Work task - Only one span of the listing below should come back. It runs from the line with "The width and height of the screenshot is (1035, 589)." through the line with "895x883 pixels.", and each of its lines must be reproduced exactly.

- - - -

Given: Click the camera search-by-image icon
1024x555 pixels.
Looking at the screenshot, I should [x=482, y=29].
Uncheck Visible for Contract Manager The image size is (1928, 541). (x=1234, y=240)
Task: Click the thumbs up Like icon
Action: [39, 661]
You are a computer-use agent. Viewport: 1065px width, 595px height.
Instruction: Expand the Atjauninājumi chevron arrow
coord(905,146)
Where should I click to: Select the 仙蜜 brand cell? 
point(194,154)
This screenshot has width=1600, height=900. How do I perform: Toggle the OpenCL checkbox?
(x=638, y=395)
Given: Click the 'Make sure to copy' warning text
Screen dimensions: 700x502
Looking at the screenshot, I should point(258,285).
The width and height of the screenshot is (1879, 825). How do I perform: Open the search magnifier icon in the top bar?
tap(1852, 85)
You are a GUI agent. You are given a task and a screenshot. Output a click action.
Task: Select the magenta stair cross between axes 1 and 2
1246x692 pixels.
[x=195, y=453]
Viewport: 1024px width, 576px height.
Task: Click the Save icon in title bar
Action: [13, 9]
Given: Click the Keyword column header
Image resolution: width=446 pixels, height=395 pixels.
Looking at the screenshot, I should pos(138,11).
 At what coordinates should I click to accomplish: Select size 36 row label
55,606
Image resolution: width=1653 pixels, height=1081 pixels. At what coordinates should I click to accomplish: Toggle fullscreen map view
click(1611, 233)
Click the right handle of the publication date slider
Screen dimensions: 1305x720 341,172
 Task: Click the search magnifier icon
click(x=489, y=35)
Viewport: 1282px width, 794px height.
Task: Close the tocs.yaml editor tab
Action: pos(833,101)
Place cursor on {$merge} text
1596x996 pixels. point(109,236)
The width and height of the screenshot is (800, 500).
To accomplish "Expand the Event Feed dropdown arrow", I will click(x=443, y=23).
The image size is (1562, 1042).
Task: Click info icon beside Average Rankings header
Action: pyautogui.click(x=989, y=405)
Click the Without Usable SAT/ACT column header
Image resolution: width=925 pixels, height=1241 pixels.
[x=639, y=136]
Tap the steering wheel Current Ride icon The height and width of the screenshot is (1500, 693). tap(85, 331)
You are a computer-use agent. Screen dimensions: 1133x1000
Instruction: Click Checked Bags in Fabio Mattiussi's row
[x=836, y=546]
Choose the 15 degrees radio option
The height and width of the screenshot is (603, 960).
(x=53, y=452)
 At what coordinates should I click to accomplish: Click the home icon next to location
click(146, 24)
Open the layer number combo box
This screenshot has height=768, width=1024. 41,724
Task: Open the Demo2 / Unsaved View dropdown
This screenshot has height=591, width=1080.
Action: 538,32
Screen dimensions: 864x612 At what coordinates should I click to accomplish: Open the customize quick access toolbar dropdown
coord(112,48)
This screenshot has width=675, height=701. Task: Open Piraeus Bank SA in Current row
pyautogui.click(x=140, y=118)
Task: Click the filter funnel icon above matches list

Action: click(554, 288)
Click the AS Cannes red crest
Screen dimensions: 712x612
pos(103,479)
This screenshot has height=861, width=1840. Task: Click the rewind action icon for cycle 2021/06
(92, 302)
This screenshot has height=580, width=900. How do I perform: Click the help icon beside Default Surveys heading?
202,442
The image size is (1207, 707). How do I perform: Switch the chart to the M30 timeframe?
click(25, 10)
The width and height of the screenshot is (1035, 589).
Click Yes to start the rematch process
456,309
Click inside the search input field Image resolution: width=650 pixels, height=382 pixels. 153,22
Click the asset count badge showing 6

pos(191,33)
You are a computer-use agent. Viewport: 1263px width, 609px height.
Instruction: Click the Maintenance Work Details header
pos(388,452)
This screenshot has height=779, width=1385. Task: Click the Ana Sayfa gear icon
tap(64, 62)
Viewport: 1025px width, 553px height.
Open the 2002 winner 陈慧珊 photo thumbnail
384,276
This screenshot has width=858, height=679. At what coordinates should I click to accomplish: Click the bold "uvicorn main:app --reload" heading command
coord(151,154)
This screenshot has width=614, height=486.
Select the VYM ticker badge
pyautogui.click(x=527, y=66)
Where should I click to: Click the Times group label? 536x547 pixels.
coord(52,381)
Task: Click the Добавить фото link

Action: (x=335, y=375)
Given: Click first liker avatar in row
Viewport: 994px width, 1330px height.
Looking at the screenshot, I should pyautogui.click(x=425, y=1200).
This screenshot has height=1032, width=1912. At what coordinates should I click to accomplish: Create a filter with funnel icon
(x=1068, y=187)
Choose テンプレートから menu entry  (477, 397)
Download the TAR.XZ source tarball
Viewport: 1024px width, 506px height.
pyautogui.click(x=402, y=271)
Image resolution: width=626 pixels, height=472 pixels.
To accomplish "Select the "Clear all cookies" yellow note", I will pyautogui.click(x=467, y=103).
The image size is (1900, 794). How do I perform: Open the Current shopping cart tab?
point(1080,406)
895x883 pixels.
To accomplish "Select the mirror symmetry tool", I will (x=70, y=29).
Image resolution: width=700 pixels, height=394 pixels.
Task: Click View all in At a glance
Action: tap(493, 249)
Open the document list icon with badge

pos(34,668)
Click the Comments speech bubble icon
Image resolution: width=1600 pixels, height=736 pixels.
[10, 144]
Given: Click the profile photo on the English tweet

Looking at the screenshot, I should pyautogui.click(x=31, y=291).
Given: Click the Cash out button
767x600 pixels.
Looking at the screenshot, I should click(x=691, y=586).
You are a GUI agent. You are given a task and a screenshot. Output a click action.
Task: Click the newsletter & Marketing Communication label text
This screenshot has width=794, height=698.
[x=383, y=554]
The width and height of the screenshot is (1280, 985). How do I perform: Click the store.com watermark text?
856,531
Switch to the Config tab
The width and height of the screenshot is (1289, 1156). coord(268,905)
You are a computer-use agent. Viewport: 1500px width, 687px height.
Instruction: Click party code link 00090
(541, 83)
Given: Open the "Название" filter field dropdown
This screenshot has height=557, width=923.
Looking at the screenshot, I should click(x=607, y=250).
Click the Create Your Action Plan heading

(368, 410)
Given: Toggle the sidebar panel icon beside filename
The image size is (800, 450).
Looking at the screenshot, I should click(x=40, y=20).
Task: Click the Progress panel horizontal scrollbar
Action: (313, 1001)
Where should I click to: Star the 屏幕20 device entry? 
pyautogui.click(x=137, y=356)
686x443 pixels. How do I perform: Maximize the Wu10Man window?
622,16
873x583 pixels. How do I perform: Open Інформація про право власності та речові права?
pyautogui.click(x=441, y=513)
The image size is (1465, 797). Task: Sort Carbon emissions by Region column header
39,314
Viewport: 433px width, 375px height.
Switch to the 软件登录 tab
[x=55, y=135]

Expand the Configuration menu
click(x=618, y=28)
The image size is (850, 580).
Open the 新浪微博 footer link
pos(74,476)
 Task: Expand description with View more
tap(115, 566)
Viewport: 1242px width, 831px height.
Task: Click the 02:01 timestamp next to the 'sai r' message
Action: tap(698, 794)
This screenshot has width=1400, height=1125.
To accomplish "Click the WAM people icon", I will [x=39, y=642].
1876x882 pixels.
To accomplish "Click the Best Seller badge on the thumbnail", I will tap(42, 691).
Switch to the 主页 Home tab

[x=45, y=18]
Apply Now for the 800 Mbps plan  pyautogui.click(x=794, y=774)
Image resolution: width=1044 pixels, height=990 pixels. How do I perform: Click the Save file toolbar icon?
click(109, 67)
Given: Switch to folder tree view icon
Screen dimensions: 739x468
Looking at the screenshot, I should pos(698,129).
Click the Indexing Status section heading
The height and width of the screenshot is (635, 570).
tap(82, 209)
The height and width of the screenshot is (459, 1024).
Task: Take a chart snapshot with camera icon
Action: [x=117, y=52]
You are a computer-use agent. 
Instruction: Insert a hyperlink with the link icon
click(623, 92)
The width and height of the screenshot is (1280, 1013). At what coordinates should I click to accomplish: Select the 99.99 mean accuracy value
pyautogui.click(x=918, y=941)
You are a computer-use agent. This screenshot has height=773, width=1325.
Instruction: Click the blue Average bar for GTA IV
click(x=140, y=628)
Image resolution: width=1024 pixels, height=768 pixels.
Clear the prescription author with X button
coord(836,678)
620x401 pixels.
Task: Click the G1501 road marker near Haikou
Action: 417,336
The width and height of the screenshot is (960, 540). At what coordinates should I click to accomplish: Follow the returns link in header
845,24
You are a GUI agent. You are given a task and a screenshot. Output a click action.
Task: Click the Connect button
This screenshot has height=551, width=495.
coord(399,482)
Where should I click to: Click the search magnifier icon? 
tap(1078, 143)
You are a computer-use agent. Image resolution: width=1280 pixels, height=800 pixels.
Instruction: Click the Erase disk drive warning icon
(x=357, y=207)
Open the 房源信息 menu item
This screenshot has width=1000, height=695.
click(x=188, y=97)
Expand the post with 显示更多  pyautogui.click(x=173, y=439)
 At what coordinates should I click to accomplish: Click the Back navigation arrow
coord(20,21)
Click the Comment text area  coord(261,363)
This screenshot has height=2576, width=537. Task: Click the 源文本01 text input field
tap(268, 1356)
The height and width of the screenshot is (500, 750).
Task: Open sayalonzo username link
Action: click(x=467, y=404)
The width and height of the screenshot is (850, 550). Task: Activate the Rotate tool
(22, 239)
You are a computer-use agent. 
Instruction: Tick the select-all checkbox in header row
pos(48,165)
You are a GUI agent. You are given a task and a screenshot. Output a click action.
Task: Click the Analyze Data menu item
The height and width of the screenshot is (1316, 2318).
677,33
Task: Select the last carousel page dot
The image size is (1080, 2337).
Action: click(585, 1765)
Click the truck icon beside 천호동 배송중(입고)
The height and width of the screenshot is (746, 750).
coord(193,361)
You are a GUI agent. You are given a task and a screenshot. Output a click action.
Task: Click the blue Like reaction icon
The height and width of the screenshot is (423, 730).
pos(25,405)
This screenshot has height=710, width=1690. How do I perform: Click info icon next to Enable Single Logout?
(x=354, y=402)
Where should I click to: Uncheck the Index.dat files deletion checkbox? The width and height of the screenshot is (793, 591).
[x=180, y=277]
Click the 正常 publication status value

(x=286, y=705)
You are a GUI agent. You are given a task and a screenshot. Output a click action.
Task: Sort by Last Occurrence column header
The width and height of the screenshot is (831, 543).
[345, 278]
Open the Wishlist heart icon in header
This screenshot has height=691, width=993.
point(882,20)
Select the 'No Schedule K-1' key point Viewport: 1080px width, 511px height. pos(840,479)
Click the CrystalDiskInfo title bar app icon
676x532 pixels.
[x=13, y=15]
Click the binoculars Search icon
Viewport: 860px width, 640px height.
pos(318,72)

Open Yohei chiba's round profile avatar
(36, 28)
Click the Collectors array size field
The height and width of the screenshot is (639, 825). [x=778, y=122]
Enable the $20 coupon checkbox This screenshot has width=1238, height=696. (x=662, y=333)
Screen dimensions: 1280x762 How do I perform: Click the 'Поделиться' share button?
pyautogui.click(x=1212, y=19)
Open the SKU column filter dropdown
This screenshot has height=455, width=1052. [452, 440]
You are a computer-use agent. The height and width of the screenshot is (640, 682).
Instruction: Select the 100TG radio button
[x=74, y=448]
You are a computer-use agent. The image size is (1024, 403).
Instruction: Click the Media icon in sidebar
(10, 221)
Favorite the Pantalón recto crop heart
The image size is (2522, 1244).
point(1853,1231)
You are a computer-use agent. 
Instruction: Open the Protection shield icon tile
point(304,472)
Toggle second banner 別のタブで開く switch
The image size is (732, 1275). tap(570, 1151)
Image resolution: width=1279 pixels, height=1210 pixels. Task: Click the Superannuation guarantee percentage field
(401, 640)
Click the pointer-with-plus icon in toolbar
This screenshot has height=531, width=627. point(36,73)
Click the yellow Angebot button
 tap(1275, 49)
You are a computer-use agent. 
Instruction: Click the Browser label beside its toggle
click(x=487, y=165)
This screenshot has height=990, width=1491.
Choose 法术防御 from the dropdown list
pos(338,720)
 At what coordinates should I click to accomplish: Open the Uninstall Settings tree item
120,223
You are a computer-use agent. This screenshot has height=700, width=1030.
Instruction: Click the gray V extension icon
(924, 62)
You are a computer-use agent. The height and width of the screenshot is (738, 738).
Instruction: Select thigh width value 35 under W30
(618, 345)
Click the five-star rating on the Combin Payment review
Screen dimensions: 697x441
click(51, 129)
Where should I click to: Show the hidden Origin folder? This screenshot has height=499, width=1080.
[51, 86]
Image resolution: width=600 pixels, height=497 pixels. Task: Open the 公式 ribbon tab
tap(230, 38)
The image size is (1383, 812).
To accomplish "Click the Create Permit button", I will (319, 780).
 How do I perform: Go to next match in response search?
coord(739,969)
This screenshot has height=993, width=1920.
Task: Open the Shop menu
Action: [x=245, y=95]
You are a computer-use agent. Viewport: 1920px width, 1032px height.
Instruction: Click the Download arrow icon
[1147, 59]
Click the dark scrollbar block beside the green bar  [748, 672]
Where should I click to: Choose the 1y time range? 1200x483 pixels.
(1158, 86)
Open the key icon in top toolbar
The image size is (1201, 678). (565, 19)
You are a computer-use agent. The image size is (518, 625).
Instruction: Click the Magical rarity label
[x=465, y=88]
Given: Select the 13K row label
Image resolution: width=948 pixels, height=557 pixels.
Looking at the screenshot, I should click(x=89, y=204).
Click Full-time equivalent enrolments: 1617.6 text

- - - -

Solution to the problem -
The width and height of the screenshot is (1035, 589).
Click Yes to start the rematch process
456,309
Click inside the search input field Image resolution: width=650 pixels, height=382 pixels. 153,22
Click the asset count badge showing 6

pos(191,33)
You are a computer-use agent. Viewport: 1263px width, 609px height.
Instruction: Click the Maintenance Work Details header
pos(388,452)
This screenshot has height=779, width=1385. Task: Click the Ana Sayfa gear icon
tap(64, 62)
Viewport: 1025px width, 553px height.
Open the 2002 winner 陈慧珊 photo thumbnail
384,276
This screenshot has width=858, height=679. At what coordinates should I click to accomplish: Click the bold "uvicorn main:app --reload" heading command
coord(151,154)
This screenshot has width=614, height=486.
Select the VYM ticker badge
pyautogui.click(x=527, y=66)
Where should I click to: Click the Times group label? 536x547 pixels.
coord(52,381)
Task: Click the Добавить фото link

Action: (x=335, y=375)
Given: Click first liker avatar in row
Viewport: 994px width, 1330px height.
Looking at the screenshot, I should pyautogui.click(x=425, y=1200).
This screenshot has height=1032, width=1912. At what coordinates should I click to accomplish: Create a filter with funnel icon
(x=1068, y=187)
Choose テンプレートから menu entry  (477, 397)
Download the TAR.XZ source tarball
Viewport: 1024px width, 506px height.
pyautogui.click(x=402, y=271)
Image resolution: width=626 pixels, height=472 pixels.
To accomplish "Select the "Clear all cookies" yellow note", I will pyautogui.click(x=467, y=103).
The image size is (1900, 794). How do I perform: Open the Current shopping cart tab?
point(1080,406)
895x883 pixels.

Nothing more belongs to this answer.